After the bleach has sanitized the drum, this combination works as a secondary washing machine cleaner and deodorizer for your washer. It should remove any lingering dirt and grime, leaving your washer odor-free and back in working order.

  1. Mix ¼ cup of baking soda with ¼ cup of water and add it to your machine’s detergent container.
  2. Use four cups of plain white (not apple cider) vinegar to a top-load machine or two cups to a front-load model.
  3. Pour the vinegar into the drum.
  4. Run a high-temperature cycle. (You may pause the wash and allow the mixture to soak for 30 minutes for a deeper clean.)

If stubborn spots remain, wipe down the inside of the drum with your washrag or sponge, being sure to check all the nooks and the gasket seal. Wiping down the drum also helps remove any remaining vinegar smell. Run a rinse cycle if you want to wash everything away. Lastly, you can use an essential oil on the seal, as an odor remover and mild disinfectant.

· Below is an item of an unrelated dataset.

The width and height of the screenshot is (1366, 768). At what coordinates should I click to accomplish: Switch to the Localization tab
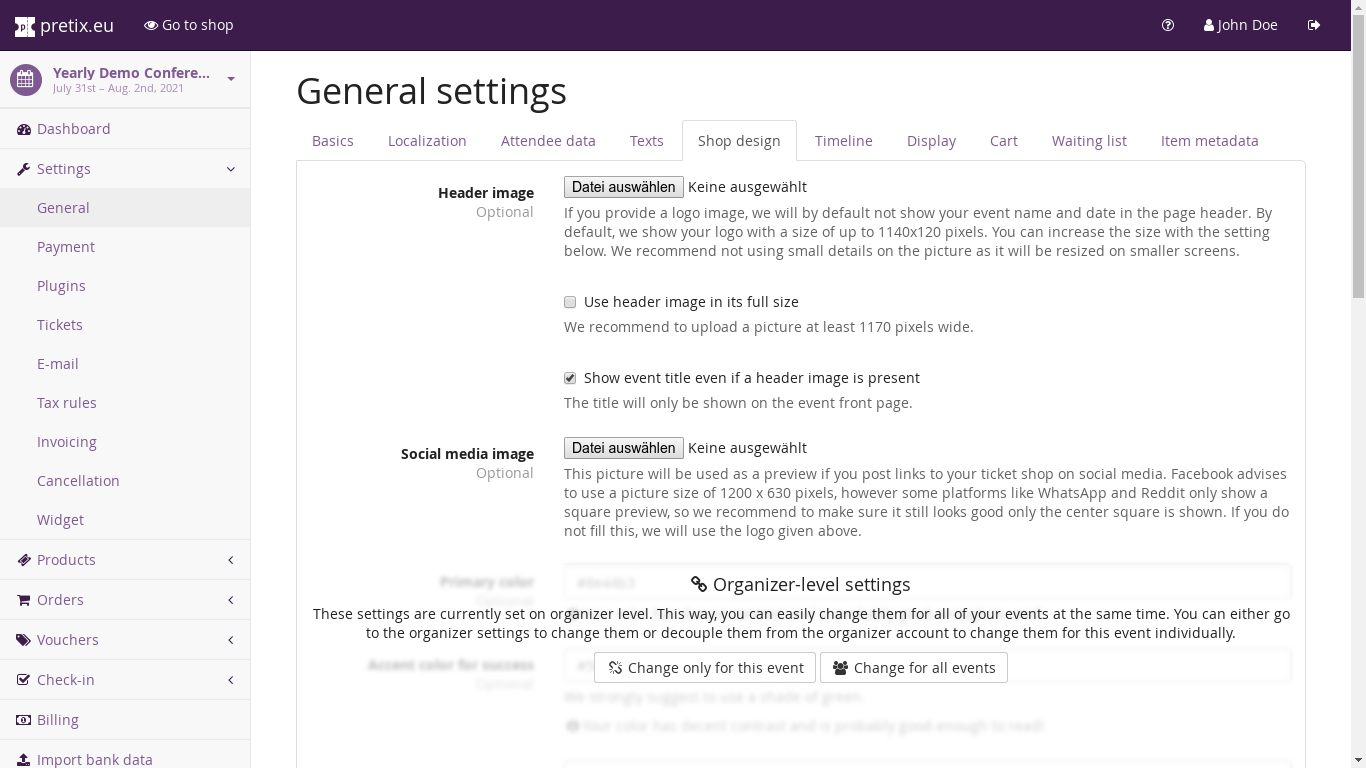(x=427, y=141)
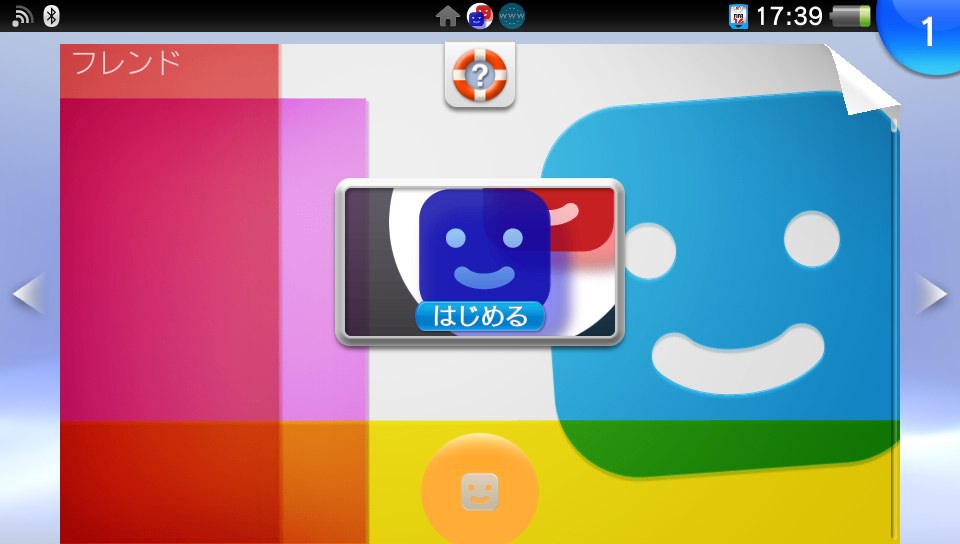Switch to the www browser icon in top bar
Screen dimensions: 960x544
pyautogui.click(x=512, y=16)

If you were wondering how to clean a smelly washer, this is the perfect way to do so!

Prevention

Learning how to clean a smelly washer helps you deal with present odors, but these tips will help prevent it from getting this bad again.

  • Always keep your washing machine door open between washes to let excess moisture evaporate and prevent mildew growth. (This goes for your dryer as well.)
  • Use High Efficiency (HE) detergents. If your machine is a High-Efficiency appliance, especially front load washers, HE detergents help minimize soap scum build-up.
  • Clean out your gasket seal on occasion. The gasket is the most likely suspect of washing machine smells. Cleaning and sanitizing it are vital to keeping your clothes and laundry room fresh.
  • Use the Auto wash feature! Washer machines offer an Auto wash function to help prevent just this from happening. Run an Auto wash every few months to keep it running at an optimal level.